[Stored data entries]
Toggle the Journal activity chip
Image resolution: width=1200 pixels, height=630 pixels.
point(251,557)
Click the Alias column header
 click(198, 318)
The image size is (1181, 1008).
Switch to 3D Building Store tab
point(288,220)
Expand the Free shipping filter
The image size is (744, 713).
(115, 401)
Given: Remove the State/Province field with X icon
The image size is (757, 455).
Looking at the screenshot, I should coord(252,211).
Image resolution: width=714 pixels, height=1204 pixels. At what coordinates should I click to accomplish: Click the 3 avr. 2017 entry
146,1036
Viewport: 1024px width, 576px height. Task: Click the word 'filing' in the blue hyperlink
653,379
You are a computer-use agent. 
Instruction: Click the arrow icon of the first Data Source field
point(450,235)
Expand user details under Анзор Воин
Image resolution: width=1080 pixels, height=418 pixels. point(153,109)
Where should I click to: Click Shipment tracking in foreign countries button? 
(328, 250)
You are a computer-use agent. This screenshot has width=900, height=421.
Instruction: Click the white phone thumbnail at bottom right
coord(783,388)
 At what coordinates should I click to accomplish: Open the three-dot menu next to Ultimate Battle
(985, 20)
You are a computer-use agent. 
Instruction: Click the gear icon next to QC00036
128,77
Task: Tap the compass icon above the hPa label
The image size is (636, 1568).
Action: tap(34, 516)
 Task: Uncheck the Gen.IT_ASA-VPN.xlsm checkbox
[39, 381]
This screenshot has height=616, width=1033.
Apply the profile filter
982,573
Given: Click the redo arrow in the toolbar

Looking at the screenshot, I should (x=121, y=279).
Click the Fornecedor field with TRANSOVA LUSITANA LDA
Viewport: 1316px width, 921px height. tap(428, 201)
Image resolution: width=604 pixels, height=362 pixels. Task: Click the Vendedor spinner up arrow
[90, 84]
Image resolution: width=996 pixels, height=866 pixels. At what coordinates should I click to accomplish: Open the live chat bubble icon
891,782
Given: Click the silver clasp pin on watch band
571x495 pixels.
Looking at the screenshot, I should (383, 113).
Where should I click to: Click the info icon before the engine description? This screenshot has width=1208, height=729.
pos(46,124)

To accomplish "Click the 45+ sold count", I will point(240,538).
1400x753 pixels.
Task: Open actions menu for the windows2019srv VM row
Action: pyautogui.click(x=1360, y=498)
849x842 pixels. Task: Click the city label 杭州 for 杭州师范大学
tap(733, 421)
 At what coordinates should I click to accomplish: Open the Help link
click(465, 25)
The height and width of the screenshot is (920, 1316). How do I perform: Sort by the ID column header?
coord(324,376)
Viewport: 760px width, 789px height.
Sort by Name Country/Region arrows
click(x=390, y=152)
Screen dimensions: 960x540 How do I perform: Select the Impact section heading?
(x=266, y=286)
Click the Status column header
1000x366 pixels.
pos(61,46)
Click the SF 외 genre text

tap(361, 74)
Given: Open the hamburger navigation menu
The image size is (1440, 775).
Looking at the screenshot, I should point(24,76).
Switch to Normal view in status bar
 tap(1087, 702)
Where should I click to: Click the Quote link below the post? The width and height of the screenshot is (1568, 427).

__Activity__. Reproduce, please, every line of the records above without alteration.

__Reply__.
Toggle the Journal activity chip
Image resolution: width=1200 pixels, height=630 pixels.
point(251,557)
Click the Alias column header
 click(198, 318)
The image size is (1181, 1008).
Switch to 3D Building Store tab
point(288,220)
Expand the Free shipping filter
The image size is (744, 713).
(115, 401)
Given: Remove the State/Province field with X icon
The image size is (757, 455).
Looking at the screenshot, I should coord(252,211).
Image resolution: width=714 pixels, height=1204 pixels. At what coordinates should I click to accomplish: Click the 3 avr. 2017 entry
146,1036
Viewport: 1024px width, 576px height. Task: Click the word 'filing' in the blue hyperlink
653,379
You are a computer-use agent. 
Instruction: Click the arrow icon of the first Data Source field
point(450,235)
Expand user details under Анзор Воин
Image resolution: width=1080 pixels, height=418 pixels. point(153,109)
Where should I click to: Click Shipment tracking in foreign countries button? 
(328, 250)
You are a computer-use agent. This screenshot has width=900, height=421.
Instruction: Click the white phone thumbnail at bottom right
coord(783,388)
 At what coordinates should I click to accomplish: Open the three-dot menu next to Ultimate Battle
(985, 20)
You are a computer-use agent. 
Instruction: Click the gear icon next to QC00036
128,77
Task: Tap the compass icon above the hPa label
The image size is (636, 1568).
Action: tap(34, 516)
 Task: Uncheck the Gen.IT_ASA-VPN.xlsm checkbox
[39, 381]
This screenshot has height=616, width=1033.
Apply the profile filter
982,573
Given: Click the redo arrow in the toolbar

Looking at the screenshot, I should (x=121, y=279).
Click the Fornecedor field with TRANSOVA LUSITANA LDA
Viewport: 1316px width, 921px height. tap(428, 201)
Image resolution: width=604 pixels, height=362 pixels. Task: Click the Vendedor spinner up arrow
[90, 84]
Image resolution: width=996 pixels, height=866 pixels. At what coordinates should I click to accomplish: Open the live chat bubble icon
891,782
Given: Click the silver clasp pin on watch band
571x495 pixels.
Looking at the screenshot, I should (383, 113).
Where should I click to: Click the info icon before the engine description? This screenshot has width=1208, height=729.
pos(46,124)

To accomplish "Click the 45+ sold count", I will point(240,538).
1400x753 pixels.
Task: Open actions menu for the windows2019srv VM row
Action: pyautogui.click(x=1360, y=498)
849x842 pixels. Task: Click the city label 杭州 for 杭州师范大学
tap(733, 421)
 At what coordinates should I click to accomplish: Open the Help link
click(465, 25)
The height and width of the screenshot is (920, 1316). How do I perform: Sort by the ID column header?
coord(324,376)
Viewport: 760px width, 789px height.
Sort by Name Country/Region arrows
click(x=390, y=152)
Screen dimensions: 960x540 How do I perform: Select the Impact section heading?
(x=266, y=286)
Click the Status column header
1000x366 pixels.
pos(61,46)
Click the SF 외 genre text

tap(361, 74)
Given: Open the hamburger navigation menu
The image size is (1440, 775).
Looking at the screenshot, I should point(24,76).
Switch to Normal view in status bar
 tap(1087, 702)
Where should I click to: Click the Quote link below the post? The width and height of the screenshot is (1568, 427).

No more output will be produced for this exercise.